>> start SUPPLIED MATERIAL

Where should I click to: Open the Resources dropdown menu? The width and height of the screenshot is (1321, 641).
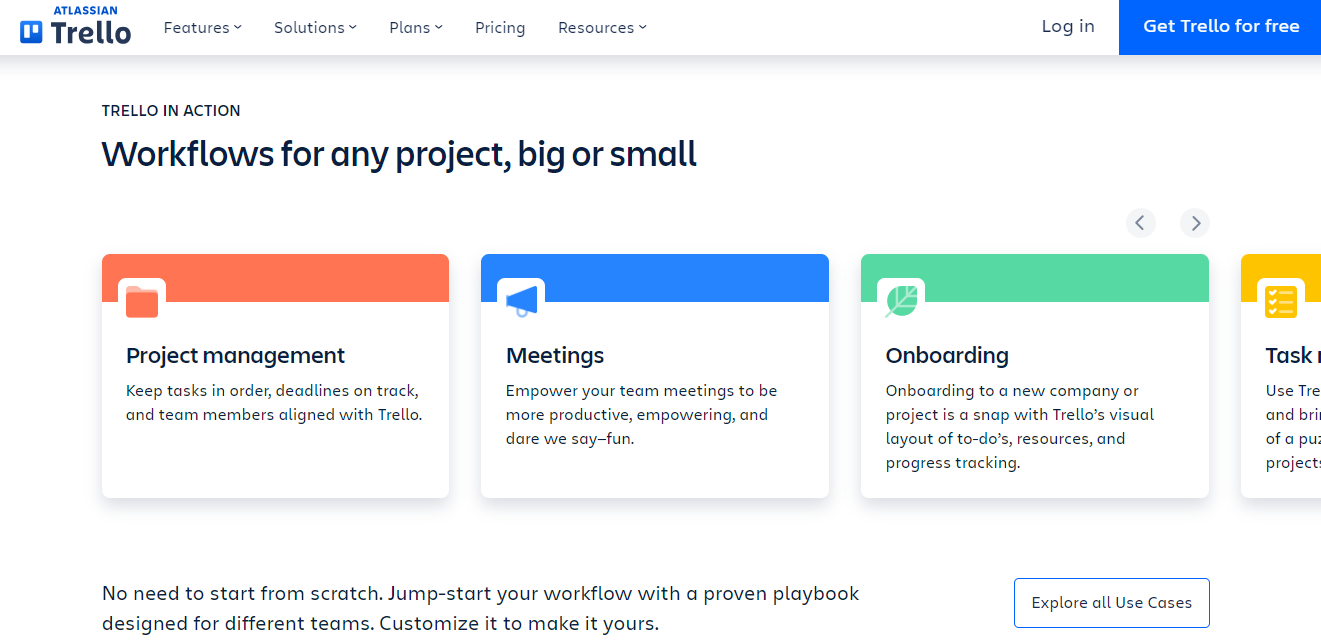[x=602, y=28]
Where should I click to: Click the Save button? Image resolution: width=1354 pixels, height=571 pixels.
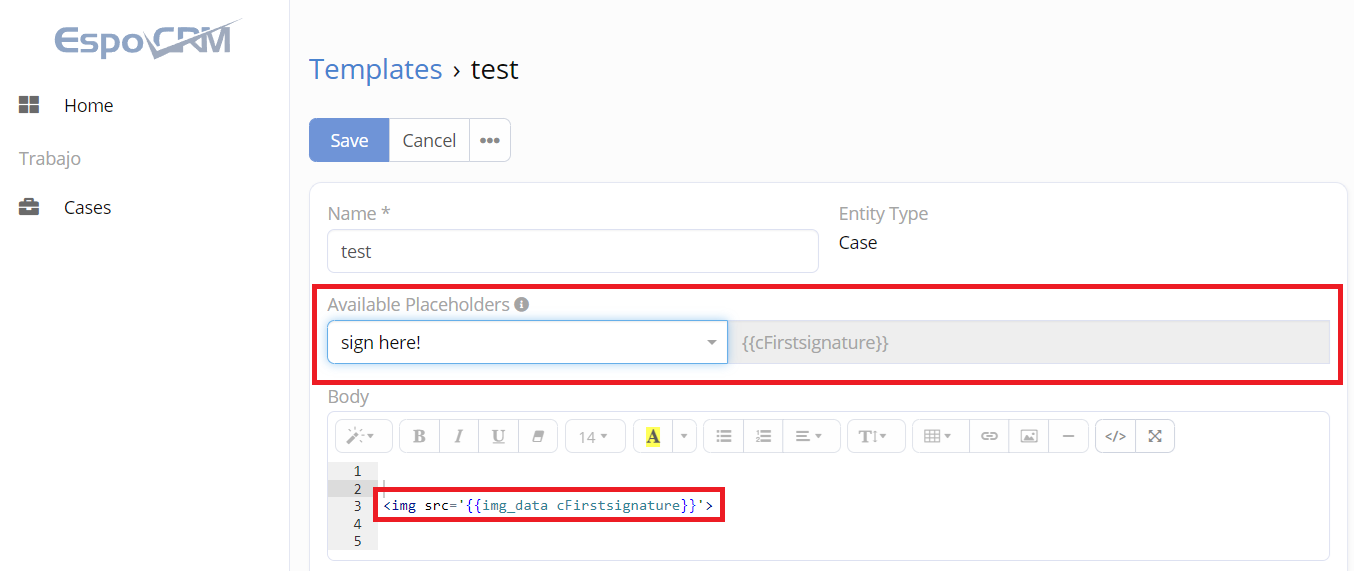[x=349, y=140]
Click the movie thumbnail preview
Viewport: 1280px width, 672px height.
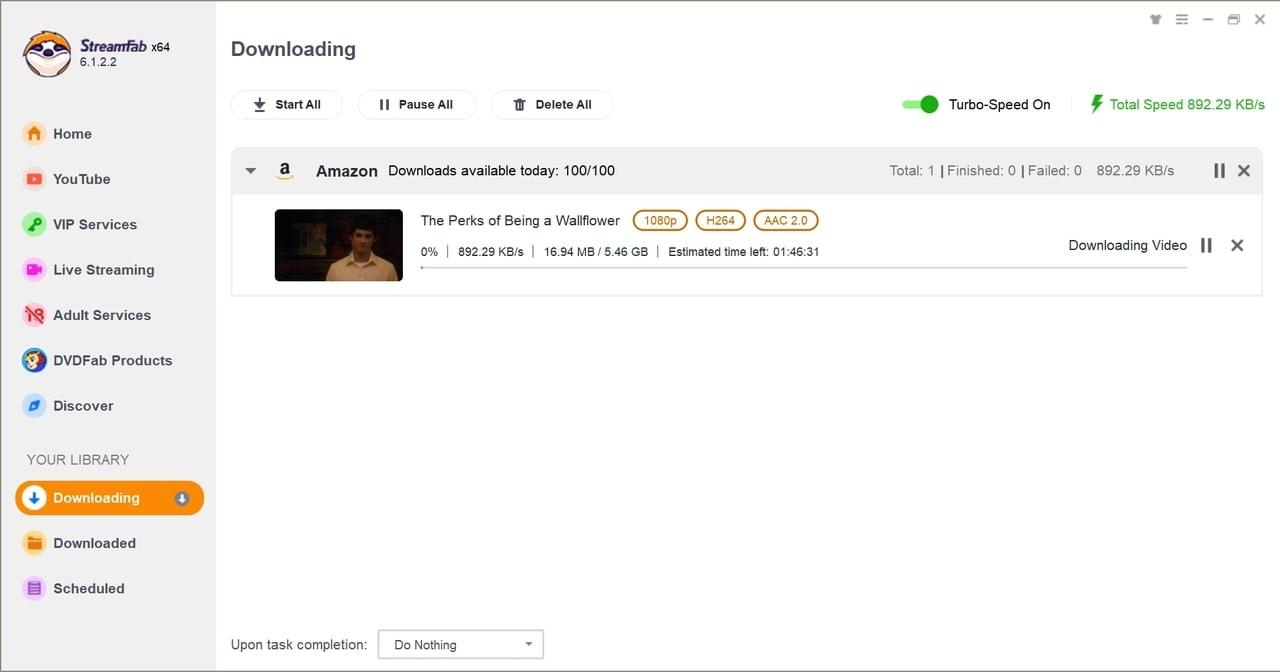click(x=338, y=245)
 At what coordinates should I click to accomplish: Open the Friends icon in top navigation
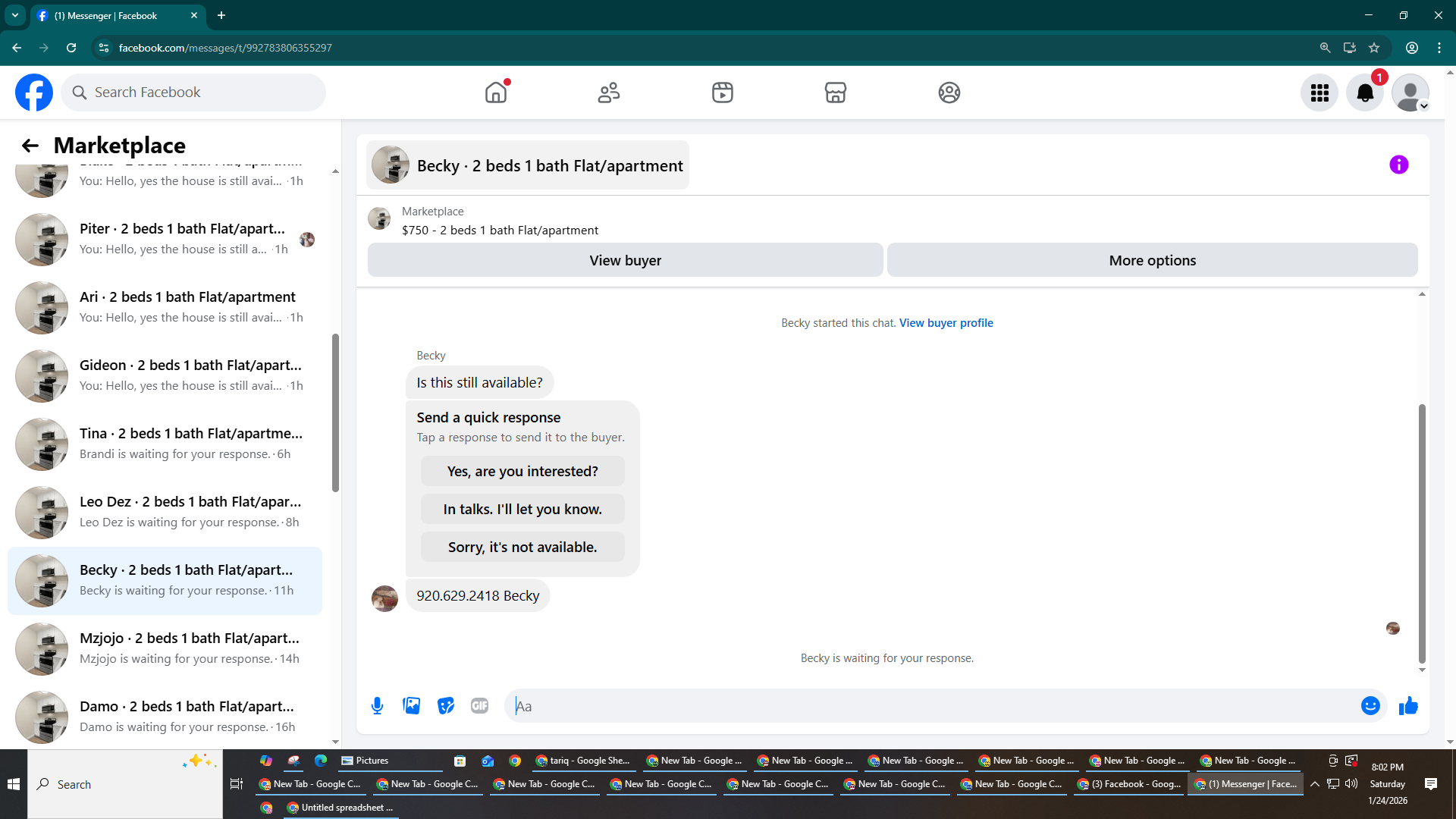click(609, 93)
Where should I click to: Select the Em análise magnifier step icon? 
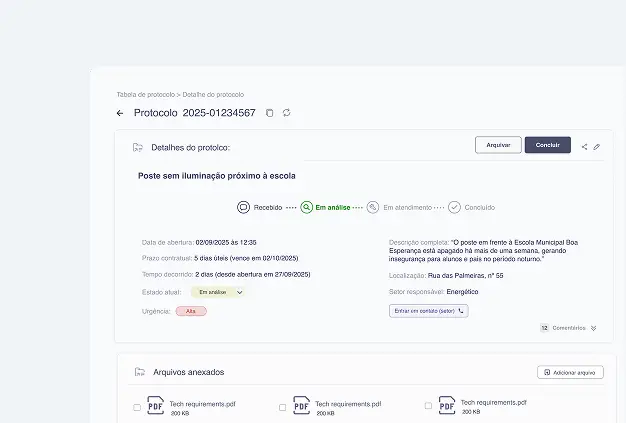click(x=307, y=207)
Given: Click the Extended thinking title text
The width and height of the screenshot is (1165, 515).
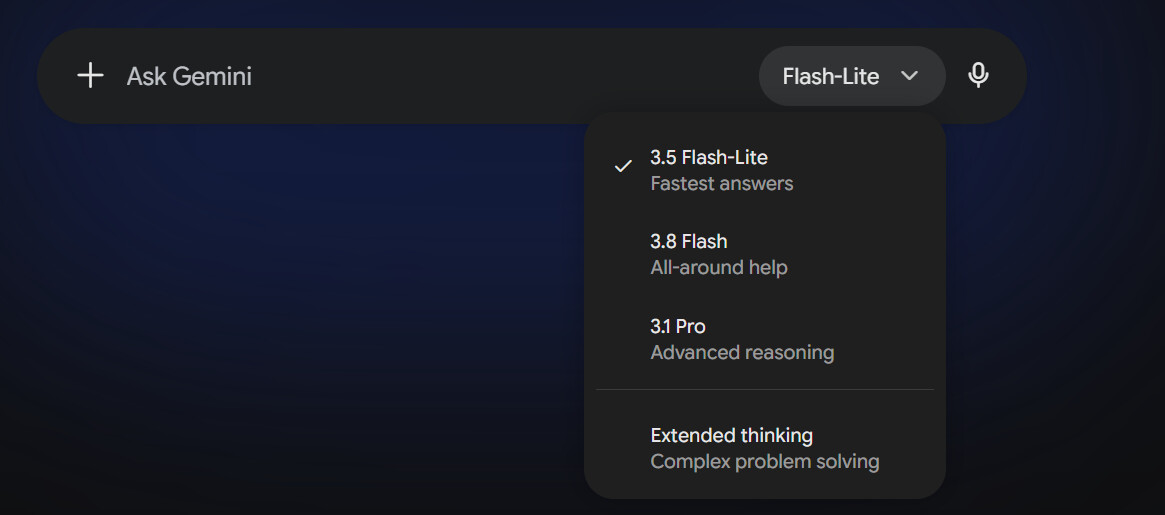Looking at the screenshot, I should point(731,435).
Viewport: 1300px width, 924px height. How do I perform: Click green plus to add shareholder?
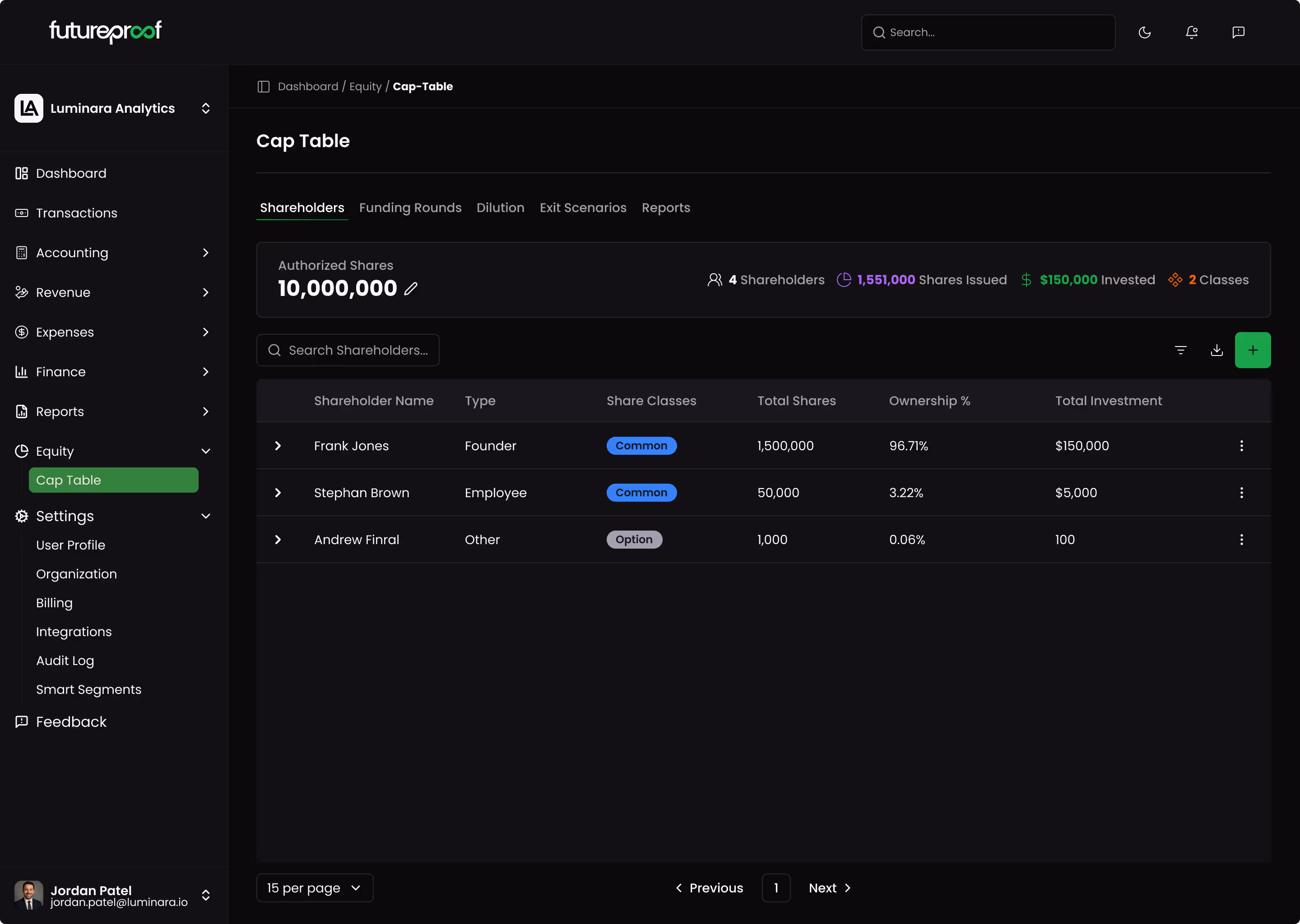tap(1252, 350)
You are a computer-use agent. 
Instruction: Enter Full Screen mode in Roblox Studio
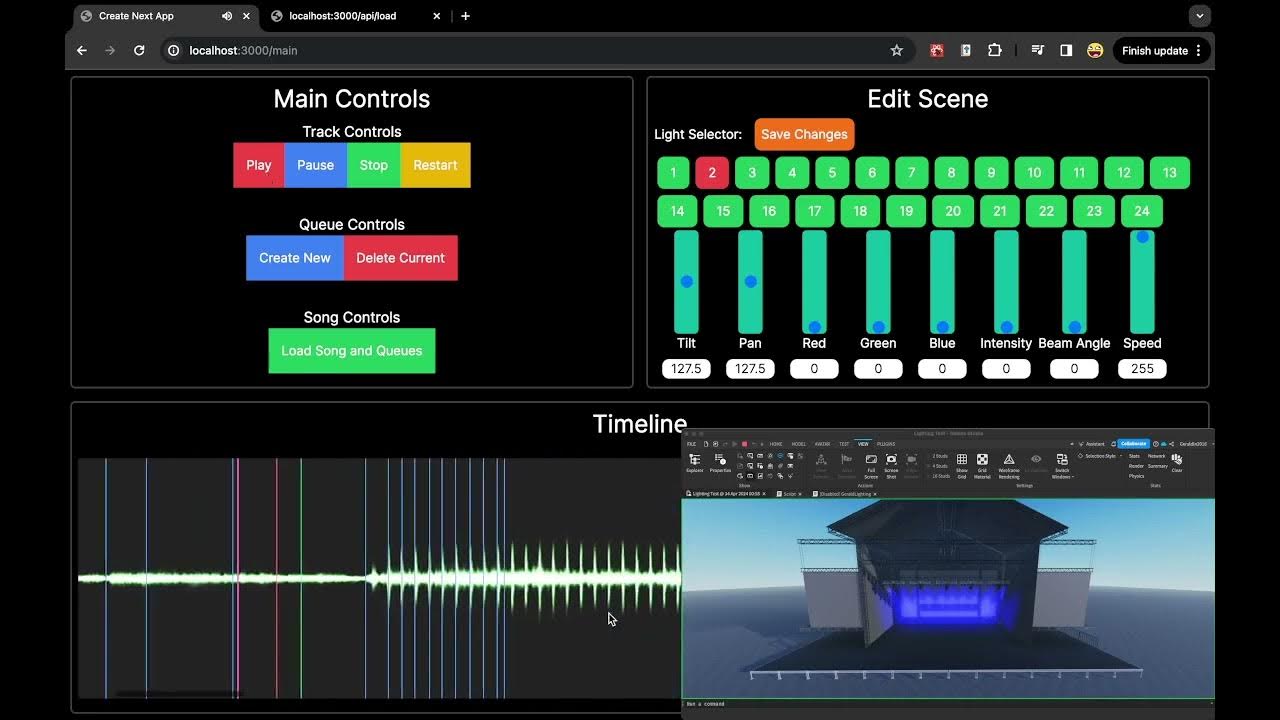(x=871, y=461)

>> end SUPPLIED MATERIAL

TASK OBJECTIVE: Please render the lines from the one containing "Where should I click to: Select" through the end of the entries as a Markdown table with the columns Row and Line, numbering each line and skipping blank ones. Leave the pictures out of the table.

ANSWER TO THIS PROBLEM:
| Row | Line |
|---|---|
| 1 | Where should I click to: Select the Em análise magnifier step icon?  |
| 2 | click(x=307, y=207) |
| 3 | Given: Click the Extended thinking title text |
| 4 | The width and height of the screenshot is (1165, 515). |
| 5 | Looking at the screenshot, I should point(731,435). |
| 6 | Viewport: 1300px width, 924px height. How do I perform: Click green plus to add shareholder? |
| 7 | tap(1252, 350) |
| 8 | You are a computer-use agent.  |
| 9 | Instruction: Enter Full Screen mode in Roblox Studio |
| 10 | (x=871, y=461) |